First, the authors analyzed CCR4 protein expression by immunohistochemistry and/or flow cytometry and performed targeted sequencing to identify genomic alterations in the CCR4 gene. The authors demonstrated that CCR4 protein expression was absent in 8 of 14 posttreatment specimens from patients with primary or secondary resistance. Genomic alterations were seen in 5 patients. Notably, resistance-associated CCR4 mutations were shown in 3 patients with SS and were distinct from previously identified pretreatment mutations. One variant (CCR4L21V) involved the N-terminal mogamulizumab binding epitope, but all mutations, including the ones within the transmembrane site, were associated with loss of CCR4 protein expression. Two patients demonstrated CCR4 copy number loss, which suggests deletion of the wild-type CCR4 allele. As proof of concept, the transfection of mutated CCR4L21V and CCR4M116R variants into human T-cell leukemia Jurkat cells resulted in decreased CCR4 expression and markedly impaired ADCC when treated with mogamulizumab.
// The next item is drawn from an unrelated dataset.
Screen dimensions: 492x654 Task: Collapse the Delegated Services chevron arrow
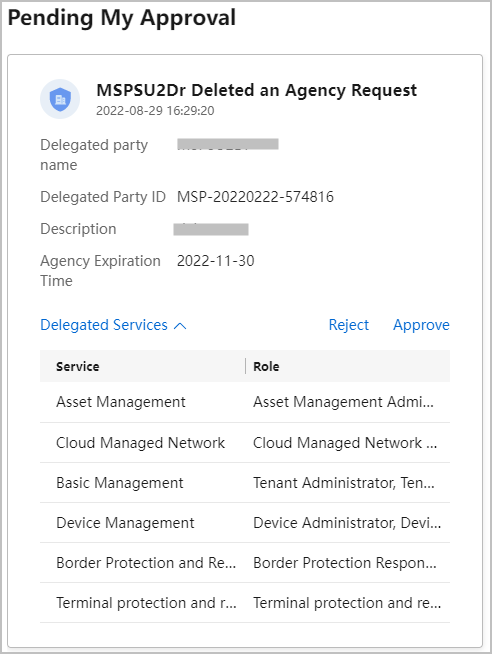pos(180,326)
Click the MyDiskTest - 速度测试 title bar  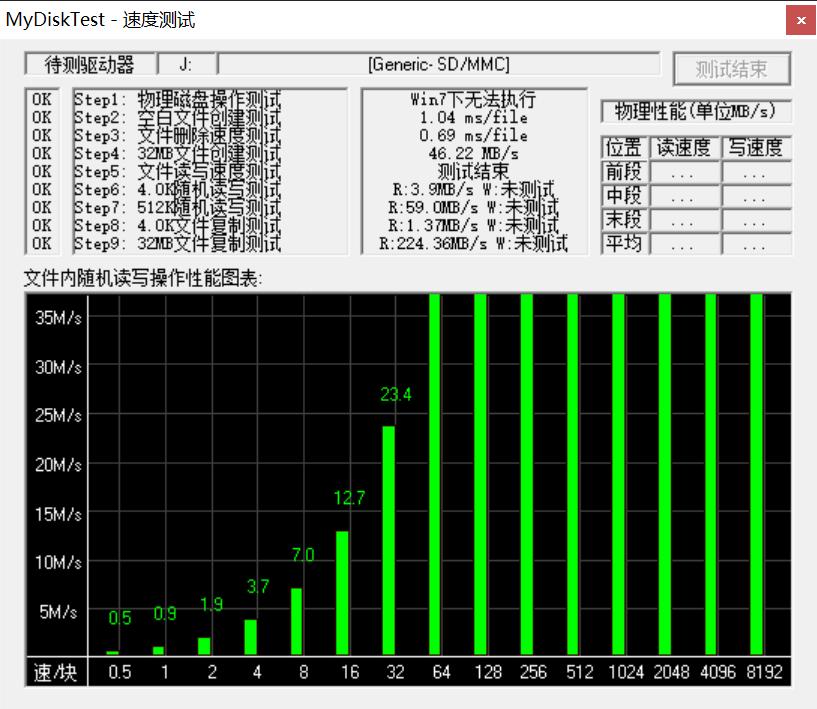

Although Beygi et al have identified novel genomic alterations of CCR4 and convincingly demonstrated that these alterations lead to low or loss of CCR4 protein expression and impaired mogamulizumab-mediated ADCC in CTCL, about two-thirds of patients show either intrinsic loss of CCR4 without genomic alterations or high CCR4 expression associated with an as yet undetermined mechanism of resistance. The authors therefore proposed 3 mechanistic explanations for mogamulizumab resistance: (1) detectable genomic events, (2) no detectable genomic events but low or loss of CCR4 protein expression, and (3) an undetermined mechanism with preserved CCR4 expression. However, the study size was small and included predominantly patients with SS. As suggested by the authors, additional studies are needed to explore the possibility of whether genomic alterations in MF are involved in the mechanisms of resistance to mogamulizumab, particularly in light of the differential response rates between MF and SS.6 

Although the study by Beygi et al provides insights into the mechanism of resistance, the CCR4 mechanism of action is likely to be much more complex, because CCR4 targeting can have immunomodulatory effects. CCR4 mediates migration of immunosuppressive Tregs to the tumor microenvironment, and mogamulizumab can cause depletion of Tregs, thereby allowing a therapeutic antitumor immune response and an exaggerated immune response to occur.8-10 Exploring combinatorial regimens may open avenues for overcoming resistance to mogamulizumab.

Conflict-of-interest disclosure: C.Q. served as a member of an advisory board or steering committee for Kyowa Kirin, Helsinn, and Mallinckrodt.